[Items for locating displayed things]
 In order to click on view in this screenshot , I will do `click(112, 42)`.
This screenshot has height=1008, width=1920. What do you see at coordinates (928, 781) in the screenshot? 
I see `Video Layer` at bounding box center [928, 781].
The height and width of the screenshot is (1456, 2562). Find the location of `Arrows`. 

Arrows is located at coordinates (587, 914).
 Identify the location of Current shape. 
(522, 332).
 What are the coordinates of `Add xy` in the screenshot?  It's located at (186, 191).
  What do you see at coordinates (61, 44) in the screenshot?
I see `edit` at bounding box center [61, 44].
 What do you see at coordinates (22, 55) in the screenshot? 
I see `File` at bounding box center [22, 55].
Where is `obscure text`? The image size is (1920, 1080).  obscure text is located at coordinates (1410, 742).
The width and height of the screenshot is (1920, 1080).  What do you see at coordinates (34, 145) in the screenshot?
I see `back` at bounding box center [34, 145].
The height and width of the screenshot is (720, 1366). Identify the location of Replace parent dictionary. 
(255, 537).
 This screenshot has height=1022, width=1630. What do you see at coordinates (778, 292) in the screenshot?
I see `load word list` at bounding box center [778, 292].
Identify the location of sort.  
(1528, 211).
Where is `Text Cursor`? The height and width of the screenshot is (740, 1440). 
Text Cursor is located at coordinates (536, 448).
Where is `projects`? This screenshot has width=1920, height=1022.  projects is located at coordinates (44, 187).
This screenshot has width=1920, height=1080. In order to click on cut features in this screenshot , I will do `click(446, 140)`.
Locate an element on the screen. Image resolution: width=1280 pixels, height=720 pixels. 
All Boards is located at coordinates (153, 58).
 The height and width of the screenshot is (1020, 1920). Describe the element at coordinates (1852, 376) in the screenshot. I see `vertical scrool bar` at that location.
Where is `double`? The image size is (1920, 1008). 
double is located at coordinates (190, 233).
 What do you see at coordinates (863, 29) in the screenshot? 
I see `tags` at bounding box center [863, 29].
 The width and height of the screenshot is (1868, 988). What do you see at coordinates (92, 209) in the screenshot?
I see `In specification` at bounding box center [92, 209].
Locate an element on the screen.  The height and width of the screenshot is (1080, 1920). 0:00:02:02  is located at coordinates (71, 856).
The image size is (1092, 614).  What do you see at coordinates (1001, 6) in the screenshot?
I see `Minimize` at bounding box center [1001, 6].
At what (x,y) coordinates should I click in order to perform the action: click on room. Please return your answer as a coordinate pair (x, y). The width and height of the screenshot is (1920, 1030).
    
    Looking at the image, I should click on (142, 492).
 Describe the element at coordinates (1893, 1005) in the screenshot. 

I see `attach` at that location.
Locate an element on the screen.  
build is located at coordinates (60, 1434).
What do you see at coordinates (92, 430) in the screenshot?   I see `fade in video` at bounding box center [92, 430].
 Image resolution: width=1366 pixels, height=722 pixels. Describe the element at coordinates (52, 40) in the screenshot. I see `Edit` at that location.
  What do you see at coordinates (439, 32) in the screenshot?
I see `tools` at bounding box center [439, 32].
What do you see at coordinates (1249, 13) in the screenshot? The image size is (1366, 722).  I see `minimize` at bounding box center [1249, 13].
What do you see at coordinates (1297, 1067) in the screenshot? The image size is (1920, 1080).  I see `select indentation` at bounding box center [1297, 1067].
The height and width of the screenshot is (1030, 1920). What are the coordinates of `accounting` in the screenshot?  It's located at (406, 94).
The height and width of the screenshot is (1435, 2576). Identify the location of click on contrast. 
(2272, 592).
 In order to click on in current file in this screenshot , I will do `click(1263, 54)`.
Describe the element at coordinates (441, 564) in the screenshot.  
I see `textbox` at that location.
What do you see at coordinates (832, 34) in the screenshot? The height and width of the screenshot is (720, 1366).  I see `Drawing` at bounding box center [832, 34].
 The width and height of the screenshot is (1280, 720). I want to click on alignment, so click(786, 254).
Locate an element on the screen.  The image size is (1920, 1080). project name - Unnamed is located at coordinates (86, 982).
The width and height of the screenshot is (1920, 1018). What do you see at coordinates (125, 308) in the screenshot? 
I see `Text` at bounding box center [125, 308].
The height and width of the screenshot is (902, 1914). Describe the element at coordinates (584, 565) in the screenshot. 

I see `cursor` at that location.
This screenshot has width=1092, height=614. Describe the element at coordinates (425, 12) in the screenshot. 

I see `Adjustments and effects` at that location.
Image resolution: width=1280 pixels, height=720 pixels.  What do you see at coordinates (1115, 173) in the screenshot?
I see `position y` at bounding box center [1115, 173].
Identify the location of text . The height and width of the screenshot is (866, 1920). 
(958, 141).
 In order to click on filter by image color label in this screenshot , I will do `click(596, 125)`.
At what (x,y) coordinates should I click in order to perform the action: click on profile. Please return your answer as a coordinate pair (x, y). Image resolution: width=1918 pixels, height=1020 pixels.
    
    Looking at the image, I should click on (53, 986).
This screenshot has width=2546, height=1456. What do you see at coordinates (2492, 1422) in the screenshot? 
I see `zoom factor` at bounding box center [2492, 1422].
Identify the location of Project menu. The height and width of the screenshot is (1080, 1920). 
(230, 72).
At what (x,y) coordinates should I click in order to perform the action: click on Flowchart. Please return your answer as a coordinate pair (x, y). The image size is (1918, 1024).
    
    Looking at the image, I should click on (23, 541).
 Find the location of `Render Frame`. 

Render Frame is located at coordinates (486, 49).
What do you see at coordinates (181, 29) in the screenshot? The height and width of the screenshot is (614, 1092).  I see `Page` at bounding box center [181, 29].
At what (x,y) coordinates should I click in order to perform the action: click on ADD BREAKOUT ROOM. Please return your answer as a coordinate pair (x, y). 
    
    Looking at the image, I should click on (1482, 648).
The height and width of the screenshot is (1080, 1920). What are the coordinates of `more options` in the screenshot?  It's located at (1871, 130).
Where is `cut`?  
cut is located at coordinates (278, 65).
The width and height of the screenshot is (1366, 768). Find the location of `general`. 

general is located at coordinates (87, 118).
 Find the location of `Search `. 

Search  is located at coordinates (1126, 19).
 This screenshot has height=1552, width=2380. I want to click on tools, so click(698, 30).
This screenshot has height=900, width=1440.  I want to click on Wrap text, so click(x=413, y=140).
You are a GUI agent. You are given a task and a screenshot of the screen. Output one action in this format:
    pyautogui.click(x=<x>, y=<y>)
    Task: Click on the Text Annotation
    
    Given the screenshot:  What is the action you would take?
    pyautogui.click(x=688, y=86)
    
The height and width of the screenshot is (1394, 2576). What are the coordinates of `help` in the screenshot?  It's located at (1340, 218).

◆ What is required ◆
Rewrite the stretch from the start of the items through the line containing "center [22, 55].", switching "the location of" to "the position of" and leaving everything else unchanged.

◆ Solution ◆
 In order to click on view in this screenshot , I will do `click(112, 42)`.
This screenshot has height=1008, width=1920. What do you see at coordinates (928, 781) in the screenshot? 
I see `Video Layer` at bounding box center [928, 781].
The height and width of the screenshot is (1456, 2562). Find the position of `Arrows`. 

Arrows is located at coordinates (587, 914).
 Identify the position of Current shape. 
(522, 332).
 What are the coordinates of `Add xy` in the screenshot?  It's located at (186, 191).
  What do you see at coordinates (61, 44) in the screenshot?
I see `edit` at bounding box center [61, 44].
 What do you see at coordinates (22, 55) in the screenshot? 
I see `File` at bounding box center [22, 55].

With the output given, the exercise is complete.